**Objective:**
Put these lines into a numbered list, leaving out any blank lines and any pictures.

Data entries
..............................

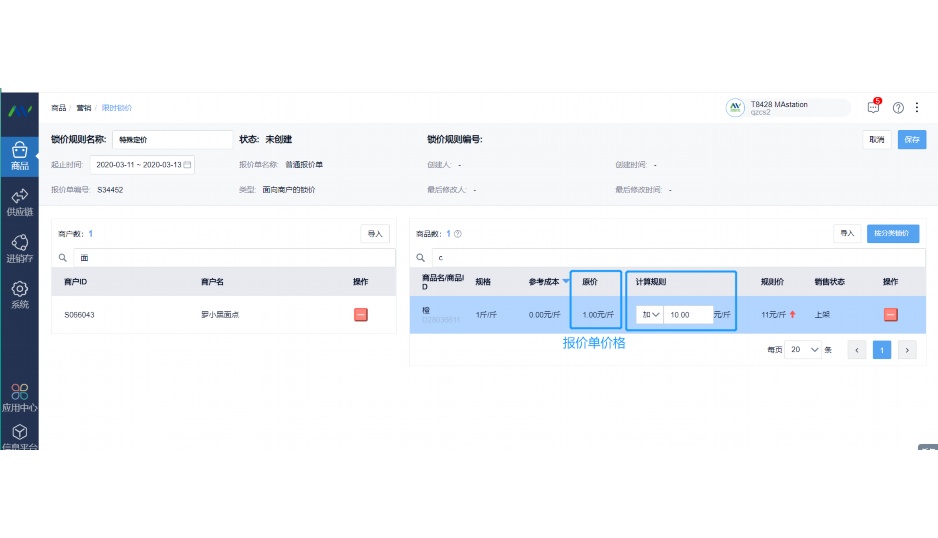Click the 商品 breadcrumb item
The height and width of the screenshot is (538, 938).
59,108
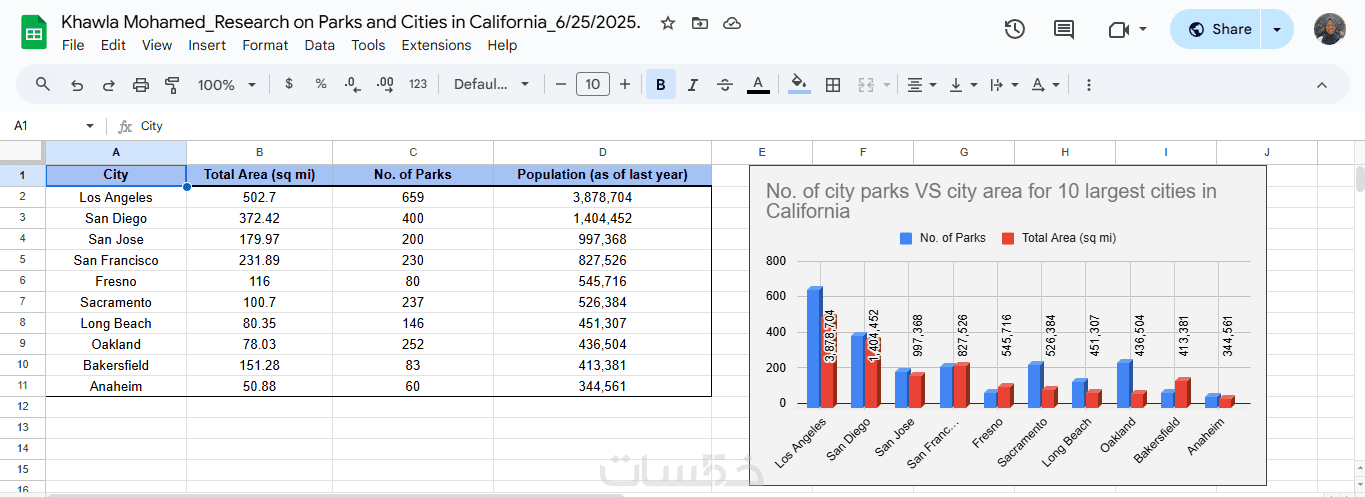Click the paint format roller icon
Screen dimensions: 1365x497
[172, 85]
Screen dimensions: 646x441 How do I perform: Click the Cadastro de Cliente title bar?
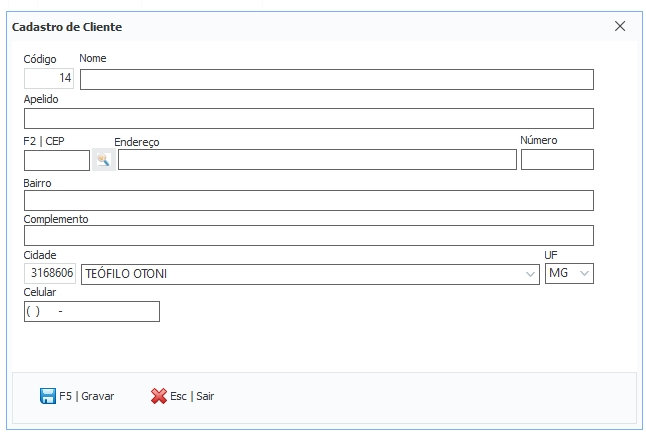(300, 27)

..............................

**Solution to this exercise:**
1. Click the 商品 breadcrumb item
2. The height and width of the screenshot is (538, 938).
3. 59,108
4. Click the paint format roller icon
5. Screen dimensions: 1365x497
6. [172, 85]
7. Screen dimensions: 646x441 How do I perform: Click the Cadastro de Cliente title bar?
8. (300, 27)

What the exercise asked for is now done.